[Interview] Caroline Gallez, directrice de recherche à l’Université Gustave Eiffel
À l’occasion des 10 ans du Laboratoire, nous interrogeons des personnalités afin qu’elles nous éclairent, depuis leur domaine d’expertise, sur le bilan qu’elles dressent des inégalités en matière de mobilité, sur l’évolution de ce sujet sur les 10 dernières années et sur les enjeux pour les années qui viennent. Aujourd’hui Caroline Gallez. La directrice de recherche à l’Université Gustave Eiffel, au sein du Laboratoire Ville Mobilité Transport, questionne les capacités de l’action publique à garantir un accès équitable à la mobilité tout en oeuvrant pour réduire ses impacts.
Quel bilan dressez-vous des inégalités en matière de mobilité sur les dix dernières années ?
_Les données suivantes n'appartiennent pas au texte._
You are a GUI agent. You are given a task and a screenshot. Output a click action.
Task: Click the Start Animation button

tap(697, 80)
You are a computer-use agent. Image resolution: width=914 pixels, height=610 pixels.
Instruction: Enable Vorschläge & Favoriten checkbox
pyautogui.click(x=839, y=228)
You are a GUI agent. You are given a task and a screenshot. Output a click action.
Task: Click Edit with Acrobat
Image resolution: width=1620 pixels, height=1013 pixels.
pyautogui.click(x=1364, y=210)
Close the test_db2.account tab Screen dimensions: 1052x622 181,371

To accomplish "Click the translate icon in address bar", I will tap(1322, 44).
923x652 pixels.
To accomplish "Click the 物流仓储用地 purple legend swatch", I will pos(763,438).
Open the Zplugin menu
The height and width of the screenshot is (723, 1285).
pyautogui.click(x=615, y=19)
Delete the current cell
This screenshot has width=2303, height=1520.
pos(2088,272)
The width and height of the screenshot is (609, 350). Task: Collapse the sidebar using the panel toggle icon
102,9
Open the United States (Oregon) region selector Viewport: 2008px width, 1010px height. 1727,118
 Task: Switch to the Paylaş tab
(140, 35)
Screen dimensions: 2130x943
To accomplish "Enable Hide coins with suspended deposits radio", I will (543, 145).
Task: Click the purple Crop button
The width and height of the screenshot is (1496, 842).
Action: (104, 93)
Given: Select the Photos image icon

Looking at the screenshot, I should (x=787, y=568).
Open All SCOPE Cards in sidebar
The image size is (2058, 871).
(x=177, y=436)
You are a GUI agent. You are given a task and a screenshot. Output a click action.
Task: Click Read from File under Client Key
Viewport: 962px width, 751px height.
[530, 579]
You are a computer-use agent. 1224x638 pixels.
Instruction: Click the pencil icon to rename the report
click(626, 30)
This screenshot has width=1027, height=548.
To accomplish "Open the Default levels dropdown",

Caroline Gallez. Nous avons très peu de données pour dresser un bilan exhaustif. Il faudrait pour cela disposer de données différenciées selon les revenus, le genre, l’âge, l’appartenance à un groupe minorisé. Or la dernière enquête globale « transport », dont les données sont disponibles depuis quelques mois, ne permet pas de dresser un bilan précis des inégalités. Certaines actions ciblées d’aide à la mobilité pour les personnes en insertion ou de services de transport à la demande ont sans doute amélioré l’accès à la mobilité pour certaines personnes ou certains groupes sociaux, mais elles restent insuffisantes face aux problèmes de justice sociale. Peu de choses ont vraiment changé sur la dernière décennie pour les personnes précaires, mais aussi pour les personnes de revenus modestes. Je pense par exemple aux personnes très mobiles comme les aides à domicile, dont le coût et la durée des déplacements ne sont pas pris en compte dans leurs conditions de travail et qui ne disposent pas de remboursement partiel des abonnements en transports publics. Dans les espaces ruraux ou à l’écart des grandes centralités, la LOM a permis le développement d’autorités organisatrices de mobilité, mais aujourd’hui on ne sait pas encore réellement tirer le bilan de cette mesure. Dans ces espaces, les transports publics, lorsqu’ils existent, sont souvent peu adaptés aux besoins des populations locales. De manière générale, l’accès aux modes rapides et confortables ou abordables financièrement reste inégalitaire, selon les revenus, mais aussi entre hommes et femmes. Aujourd’hui, les abonnements en transports collectifs dans la plupart des grandes agglomérations sont trop coûteux pour un grand nombre de personnes modestes et précaires. Et la hausse de l’inflation durant ces derniers mois réduit davantage les marges de manœuvre budgétaires. On voit que la marge de progression reste grande.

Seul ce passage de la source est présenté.